Connected TV is growing fast, presenting advertisers with an opportunity to target viewers, control frequency and measure outcomes.
But, despite the digital-style tactics, many in the industry are craving TV-style familiarity.
In this video interview with Beet.TV, Jessica Brown GroupM, Director, Digital Investment, GroupM, says she wants consistent data about her ad buys.
TV parity
“We need the same thing that we get in TV when we place a linear buy,” Brown says.
“When you do a TV buy, you know the pod position you’re in, you know the time your commercial ran, you know the show, you know the content of the show, which episode number it is. We need that same level of detail that we’re accustomed to.
“From some partners, we don’t know where we’re running – maybe we get a sample list before the campaign starts. Some partners are a little bit better – they’re giving us maybe a post-delivery report and maybe 50 to 70% of where your impressions ran on some of the content. On the other side, some of the content owners, maybe they’ll give us the top 20 shows.

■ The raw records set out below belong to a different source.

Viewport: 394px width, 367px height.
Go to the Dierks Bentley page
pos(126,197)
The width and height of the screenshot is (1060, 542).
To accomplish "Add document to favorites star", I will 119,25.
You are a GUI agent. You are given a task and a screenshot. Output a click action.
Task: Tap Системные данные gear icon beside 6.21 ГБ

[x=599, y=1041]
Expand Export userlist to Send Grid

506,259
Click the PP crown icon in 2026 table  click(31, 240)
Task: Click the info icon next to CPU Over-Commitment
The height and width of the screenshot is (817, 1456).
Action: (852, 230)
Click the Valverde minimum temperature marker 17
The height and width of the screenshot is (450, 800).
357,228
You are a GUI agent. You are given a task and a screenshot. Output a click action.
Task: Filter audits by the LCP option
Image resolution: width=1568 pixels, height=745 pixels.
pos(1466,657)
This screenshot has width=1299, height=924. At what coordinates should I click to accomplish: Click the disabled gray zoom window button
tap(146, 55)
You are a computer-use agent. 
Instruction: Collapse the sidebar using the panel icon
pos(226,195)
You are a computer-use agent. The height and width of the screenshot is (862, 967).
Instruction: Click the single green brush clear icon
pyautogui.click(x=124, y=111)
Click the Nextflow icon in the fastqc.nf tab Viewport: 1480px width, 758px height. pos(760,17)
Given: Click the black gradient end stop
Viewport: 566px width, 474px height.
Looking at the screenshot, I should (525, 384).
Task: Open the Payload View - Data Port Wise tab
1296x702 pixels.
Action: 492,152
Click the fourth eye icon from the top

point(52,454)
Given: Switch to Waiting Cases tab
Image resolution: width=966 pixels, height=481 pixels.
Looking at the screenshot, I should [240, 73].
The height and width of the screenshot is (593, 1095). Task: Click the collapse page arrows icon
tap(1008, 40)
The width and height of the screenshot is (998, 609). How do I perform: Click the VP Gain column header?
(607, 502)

“But, in each case, there’s still something missing and none of them are giving it to us – giving us that information in a consistent way. And none of it’s really from a trusted third party verification partner, which is really what we need. We need it in a consistent way from a third-party verification partner, someone like DoubleVerify.”
Connected growth
Over-the-top streaming services accounted for 25% of all US TV-viewing minutes during Q2 2020, according to Nielsen Streaming Meter.
EMarketer estimates CTV ad spending will reach $10.81 billion in the US in 2021 – up 56% from two years earlier, and representing around 15% of total US TV ad spending.
But GroupM’s Brown is worried that growth also means the emergence of nefarious fake CTV publishers, which could end up taking her spend if controls are not in place.
“We know where the money is, there will be fraud there,” she says. “We’ve seen cases where some of our ads, not necessarily our clients, but we’ve seen other ads they’re running on pirated content, or maybe a mobile phone, when they should be running on a CTV.
“We need that reporting, that measurement, that transparency that we’re used to getting in other digital channels to be applied to CTV so that we can even maybe block the content that we don’t want to be running on and make sure that we’re getting the quality that we need.”
Fraud rising
DoubleVerify’s (DV) Global Insights Report 2020 lifts the lid:
- Q1 2020 CTV fraud was 161% up on the prior year.
- Since March 2019, DV has identified 1,300 fraudulent CTV apps — 60% of which were identified in 2020.
The report amplifies a datapoint given to Beet.TV in June, when it said CTV ad fraud is occurring in three ways – fraudulent apps containing bots, cloud server farms and ad spoofing.